Öncelikle bu “kazanma refleksi”nden bahsedilen şeyi açıklayalım. Bazı takımların standart bir oyunları, ilk 11’leri yoktur. Anlık duruma göre, rakibe göre, skora göre değişim gösterirler. Görünürde taktik diziliş aynıdır ama oynanan oyun farklıdır. Ama yine de kazanmak için bir çözüm bulurlar. Tabii ki burada oyuncuların kalitesi önemli. Özellikle hücum tarafında sürprizli hamle yapacak oyuncuların çokluğu, sahada biraz doğru takım resmi verdikten sonra skoru yakalatır.
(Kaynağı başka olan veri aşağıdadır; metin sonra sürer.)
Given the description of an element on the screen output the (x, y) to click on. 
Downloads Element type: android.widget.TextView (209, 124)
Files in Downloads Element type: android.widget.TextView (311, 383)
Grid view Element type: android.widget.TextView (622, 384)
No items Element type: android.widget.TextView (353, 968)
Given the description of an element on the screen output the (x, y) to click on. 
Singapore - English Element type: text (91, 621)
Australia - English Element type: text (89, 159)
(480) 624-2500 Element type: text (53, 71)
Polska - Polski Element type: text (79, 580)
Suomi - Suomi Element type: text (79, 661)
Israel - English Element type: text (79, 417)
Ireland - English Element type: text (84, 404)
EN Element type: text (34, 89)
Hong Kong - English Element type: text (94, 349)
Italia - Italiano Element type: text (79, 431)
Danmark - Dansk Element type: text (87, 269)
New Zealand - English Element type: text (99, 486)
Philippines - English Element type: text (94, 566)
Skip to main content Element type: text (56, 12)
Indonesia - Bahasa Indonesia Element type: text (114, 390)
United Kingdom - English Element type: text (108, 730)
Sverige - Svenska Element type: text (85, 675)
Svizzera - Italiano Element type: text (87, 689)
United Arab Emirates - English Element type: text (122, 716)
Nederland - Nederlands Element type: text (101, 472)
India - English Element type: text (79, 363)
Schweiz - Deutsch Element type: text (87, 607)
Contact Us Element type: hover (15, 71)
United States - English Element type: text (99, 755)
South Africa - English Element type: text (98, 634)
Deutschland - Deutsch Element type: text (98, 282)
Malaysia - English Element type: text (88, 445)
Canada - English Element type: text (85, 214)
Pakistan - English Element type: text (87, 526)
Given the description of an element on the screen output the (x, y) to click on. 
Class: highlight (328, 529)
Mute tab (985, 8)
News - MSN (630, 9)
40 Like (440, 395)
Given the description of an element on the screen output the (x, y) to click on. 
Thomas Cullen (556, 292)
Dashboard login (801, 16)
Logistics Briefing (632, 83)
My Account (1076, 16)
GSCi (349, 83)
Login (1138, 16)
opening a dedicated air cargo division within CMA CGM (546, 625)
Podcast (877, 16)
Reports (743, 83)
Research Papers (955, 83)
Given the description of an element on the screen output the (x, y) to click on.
Beşiktaş da geçen sezon böyleydi aslında. Bu bakımdan Porto, Beşiktaş’la tarz olarak oldukça benzeşiyor.

Bir önceki sezon, yani 2015/16’da Beşiktaş daha bir sistem takımıydı. Orta sahada Atiba, Sosa, Oğuzhan değişmiyordu, takımın santrforu net olarak Gomez’di. Maçlarda istenilen olmayınca kanatlarda hamle yapılıyor ya da forvet Cenk’le çiftleniyordu. Ancak sahada standart bir oyun ve hücum çeşitliği vardı. Takım cepheden de delebiliyor, kanatlardan da gelebiliyordu. 2016/17 sezonunda ise Sosa – Talisca değişikliğiyle bu durum değişti. Beşiktaş 4-1-4-1 oynayan sitem takımından, Talisca’yla daha çok 4-4-2 gibi görünen belki sistem takımından uzak ama bireysel kaliteyle bir şekilde maç kazama refleksine sahip olmuş bir takıma dönüştü.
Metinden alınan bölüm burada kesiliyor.